Extrait de page:
* * *

Préface
p. 11-14
Texte intégral
1L’ouvrage de Mehdi Ghouirgate s’inscrit dans le contexte d’un profond renouvellement historiographique sur l’histoire du Maghreb médiéval en général, sur celle des Almohades en particulier. L’Espagne et le Maroc ont devancé la France dans ce domaine pour des raisons qui leur sont propres. En Espagne, les liens avec le Maroc sont nombreux et anciens, et au Maroc, l’histoire médiévale est intégrée naturellement dans la construction d’une identité nationale. La publication du livre de M. Ghouirgate, tiré de sa thèse, s’insère dans un vaste programme européen intitulé Imperial Government and Authority in Medieval Western Islam (FP7-2010-StG 263361). Ce programme, auquel participent plusieurs chercheurs comme Hicham El Aallaoui (post-doc CNRS), Hassan Chahdi (doctorant CNRS) et Travis Bruce (Wichita State University), porte principalement sur la réédition scientifique, la traduction et l’étude des documents de chancellerie. M. Ghouirgate s’est intégré à ce projet à la fin de sa thèse pour la complé-mentarité de ses compétences, de son approche et des sources qu’il exploitait. C’est donc avec un grand plaisir que j’ai accepté de préfacer son livre. Non seulement sa thèse est d’un grand intérêt historique, mais sa perspective a permis d’enrichir la lecture que nous faisions des documents de chancellerie.

* * *

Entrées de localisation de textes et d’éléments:
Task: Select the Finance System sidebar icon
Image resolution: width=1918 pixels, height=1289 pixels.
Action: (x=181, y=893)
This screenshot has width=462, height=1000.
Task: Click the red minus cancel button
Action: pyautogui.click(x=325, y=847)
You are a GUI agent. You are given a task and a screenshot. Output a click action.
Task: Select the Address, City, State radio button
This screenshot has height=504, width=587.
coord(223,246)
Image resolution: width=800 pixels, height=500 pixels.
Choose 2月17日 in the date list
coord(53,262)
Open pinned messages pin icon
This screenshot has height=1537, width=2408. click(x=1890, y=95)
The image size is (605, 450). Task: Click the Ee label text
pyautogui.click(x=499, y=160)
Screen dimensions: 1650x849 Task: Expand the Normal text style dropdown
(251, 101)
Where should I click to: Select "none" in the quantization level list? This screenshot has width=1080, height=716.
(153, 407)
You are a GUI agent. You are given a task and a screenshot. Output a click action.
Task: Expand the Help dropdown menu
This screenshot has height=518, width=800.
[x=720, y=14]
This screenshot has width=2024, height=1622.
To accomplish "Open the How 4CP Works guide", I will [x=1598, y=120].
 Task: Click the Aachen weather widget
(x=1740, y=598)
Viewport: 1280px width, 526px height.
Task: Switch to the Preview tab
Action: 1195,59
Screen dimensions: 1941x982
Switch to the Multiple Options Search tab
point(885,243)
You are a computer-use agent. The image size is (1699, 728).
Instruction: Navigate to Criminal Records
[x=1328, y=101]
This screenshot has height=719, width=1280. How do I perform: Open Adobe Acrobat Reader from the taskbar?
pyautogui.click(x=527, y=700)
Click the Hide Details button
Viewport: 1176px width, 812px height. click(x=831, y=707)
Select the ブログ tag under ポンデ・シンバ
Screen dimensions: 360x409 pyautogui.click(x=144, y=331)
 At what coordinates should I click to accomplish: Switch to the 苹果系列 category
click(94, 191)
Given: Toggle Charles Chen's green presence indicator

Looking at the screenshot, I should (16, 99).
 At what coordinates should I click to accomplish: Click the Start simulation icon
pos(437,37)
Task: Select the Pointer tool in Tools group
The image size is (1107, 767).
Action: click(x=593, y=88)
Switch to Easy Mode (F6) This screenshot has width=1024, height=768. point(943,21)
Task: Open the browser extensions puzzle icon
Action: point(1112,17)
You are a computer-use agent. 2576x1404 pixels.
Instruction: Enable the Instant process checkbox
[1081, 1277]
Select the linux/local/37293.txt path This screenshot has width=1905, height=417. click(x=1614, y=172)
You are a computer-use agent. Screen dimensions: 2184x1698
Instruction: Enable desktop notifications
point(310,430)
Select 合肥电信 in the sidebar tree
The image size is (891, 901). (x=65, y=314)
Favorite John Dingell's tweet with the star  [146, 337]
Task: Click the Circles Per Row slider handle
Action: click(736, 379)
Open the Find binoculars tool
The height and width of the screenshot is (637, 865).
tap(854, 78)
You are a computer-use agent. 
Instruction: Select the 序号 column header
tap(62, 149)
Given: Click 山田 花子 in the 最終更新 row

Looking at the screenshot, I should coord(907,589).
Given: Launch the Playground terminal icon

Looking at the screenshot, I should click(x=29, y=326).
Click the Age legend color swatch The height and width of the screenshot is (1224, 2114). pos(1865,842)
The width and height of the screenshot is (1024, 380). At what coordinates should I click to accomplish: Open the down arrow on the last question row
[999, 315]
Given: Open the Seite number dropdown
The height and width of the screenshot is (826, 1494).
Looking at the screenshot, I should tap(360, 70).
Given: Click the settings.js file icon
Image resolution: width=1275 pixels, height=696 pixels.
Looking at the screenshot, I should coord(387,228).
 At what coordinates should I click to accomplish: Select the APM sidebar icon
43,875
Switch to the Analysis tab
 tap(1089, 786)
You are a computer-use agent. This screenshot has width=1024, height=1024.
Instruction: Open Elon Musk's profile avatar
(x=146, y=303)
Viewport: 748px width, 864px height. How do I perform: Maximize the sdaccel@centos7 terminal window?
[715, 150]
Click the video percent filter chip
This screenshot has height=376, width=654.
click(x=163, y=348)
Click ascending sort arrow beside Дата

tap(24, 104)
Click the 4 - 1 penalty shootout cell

* * *

Consignes:
**A)** Dressez la liste des chercheurs que la préface nomme comme participants au programme européen, avec l’affiliation indiquée pour chacun.
**B)** D’après la préface, les affirmations suivantes sont-elles exactes ? Répondez par oui ou par non et citez à l’identique les mots qui tranchent. (i) La France a précédé l’Espagne et le Maroc dans le renouvellement historiographique sur le Maghreb médiéval. (ii) Le livre de M. Ghouirgate est tiré de sa thèse. (iii) Le programme européen porte principalement sur des fouilles archéologiques.
**C)** Poursuivez la préface sur l’ouvrage de Mehdi Ghouirgate à partir de sa dernière phrase.

Réponses par consigne:
**A)**
Hicham El Aallaoui (post-doc CNRS)
Hassan Chahdi (doctorant CNRS)
Travis Bruce (Wichita State University)

**B)**
(i) Non : « L’Espagne et le Maroc ont devancé la France dans ce domaine »
(ii) Oui : « La publication du livre de M. Ghouirgate, tiré de sa thèse »
(iii) Non : « porte principalement sur la réédition scientifique, la traduction et l’étude des documents de chancellerie »

**C)**
2En s’attachant à l’histoire du Maghreb en général et des Almohades en particulier, M. Ghouirgate met en lumière le processus d’étatisation d’une société à l’origine non ou peu étatisée. On passerait d’une société acéphale, aux structures de pouvoir plutôt horizontales à une structure plutôt verticale avec son centre de référence, le calife mu’minide. En effet, pour la première fois au Maghreb, le souverain est celui qui impose son modèle au reste de la société, en ce qui concerne les normes religieuses, légales ou juridiques, mais pas seulement. C’est lui qui désigne les figures sacrées à adorer, avec le culte rendu à Ibn Tūmart, « imām impeccable et Mahdī reconnu », les lieux saints à visiter (Tinmal-Iguīlīz), la direction de la prière, les modes vestimentaires ou culinaires. C’est lui aussi qui élabore un programme architectural à l’échelle de l’Empire : par exemple en ce qui concerne les portes monumentales des villes, pleinement intégrées au cérémonial aulique. Ces innovations almohades eurent un impact sur de larges segments de la société, tant en al-Andalus qu’au Maghreb. Ce faisant, M. Ghouirgate prend le contre-pied de la mythologie officielle marocaine qui insistait sur le précédent idrisside (789-985) comme acte de naissance du futur État marocain.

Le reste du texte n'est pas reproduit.